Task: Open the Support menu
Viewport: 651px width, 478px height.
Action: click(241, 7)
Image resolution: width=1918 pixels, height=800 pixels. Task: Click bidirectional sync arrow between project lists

◇ ◇ ◇ ◇ ◇

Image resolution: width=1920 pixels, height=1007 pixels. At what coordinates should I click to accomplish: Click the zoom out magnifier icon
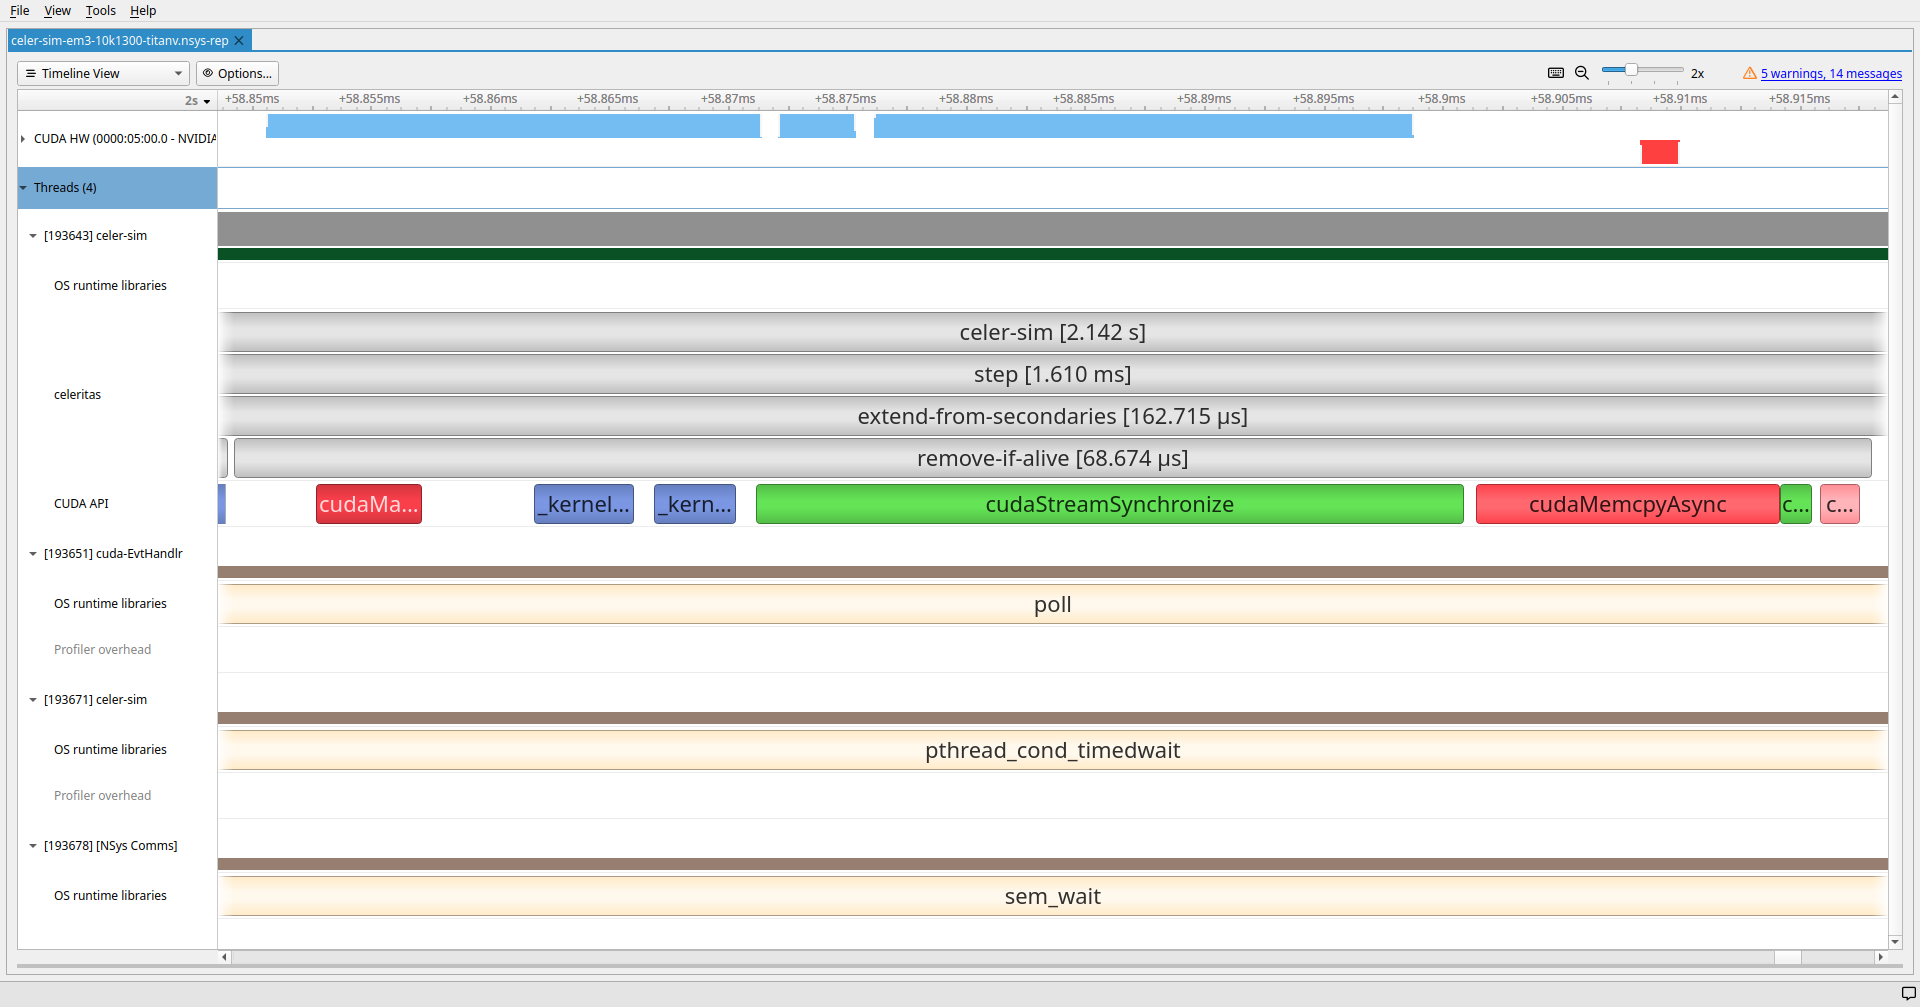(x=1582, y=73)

◇ ◇ ◇ ◇ ◇

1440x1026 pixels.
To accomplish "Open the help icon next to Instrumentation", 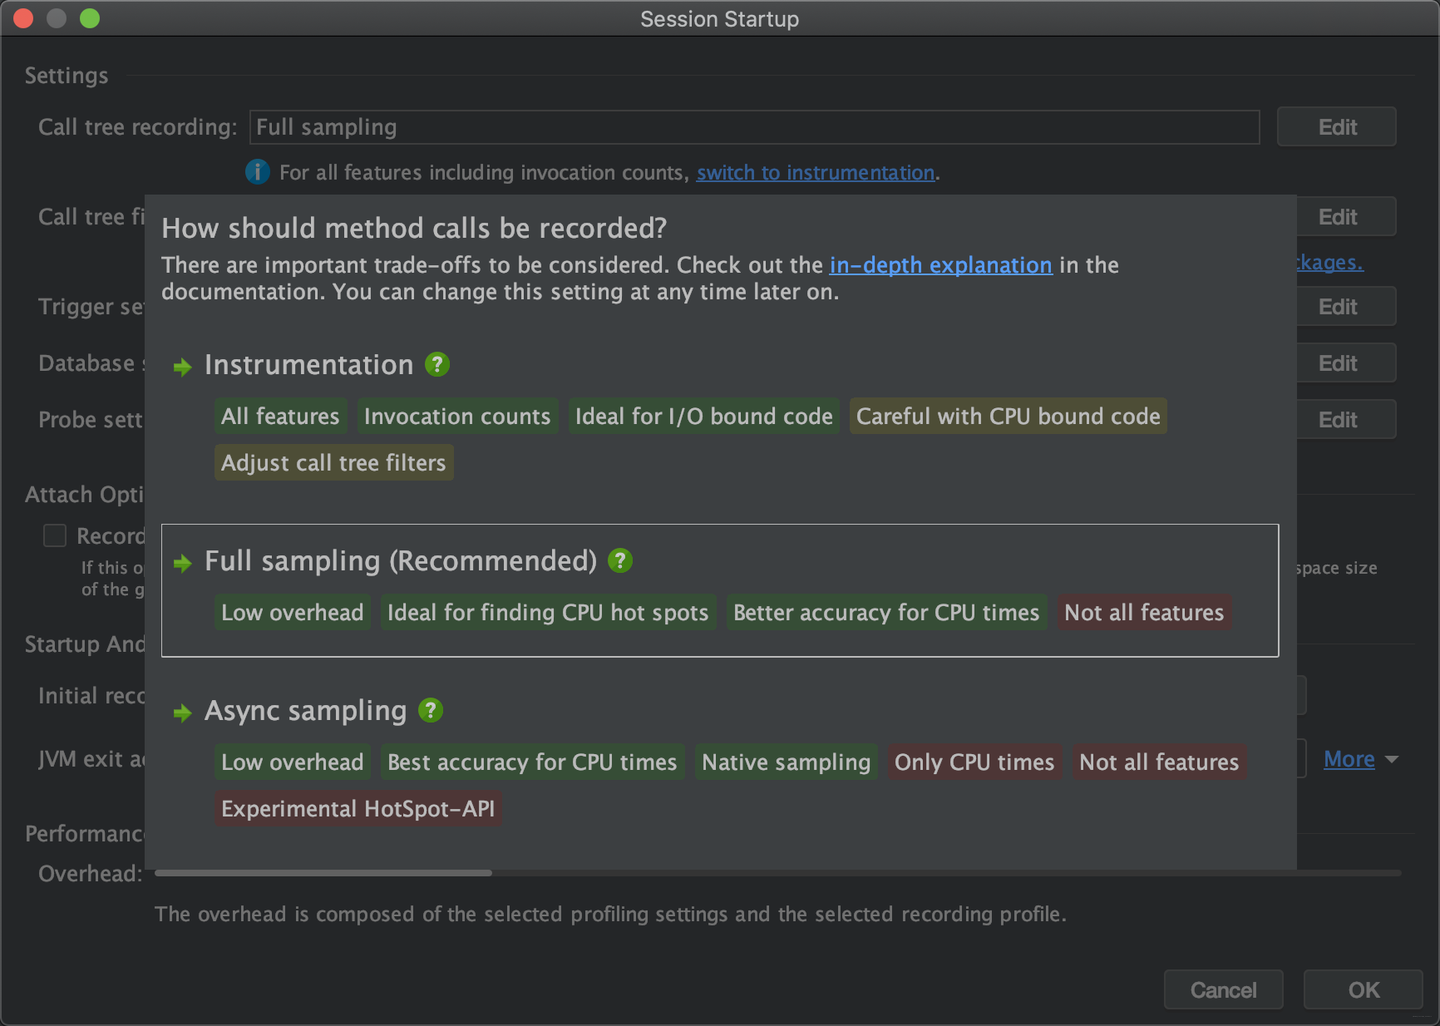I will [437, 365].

◇ ◇ ◇ ◇ ◇

- **TASK REQUIREMENTS**:
Here the output must be the lines above from the line with "Task: Open the Support menu" to the line with "Image resolution: width=1918", both included, duplicated word for word and nothing else.

- **RESPONSE FOR THIS EXERCISE**:
Task: Open the Support menu
Viewport: 651px width, 478px height.
Action: click(241, 7)
Image resolution: width=1918 pixels, height=800 pixels. Task: Click bidirectional sync arrow between project lists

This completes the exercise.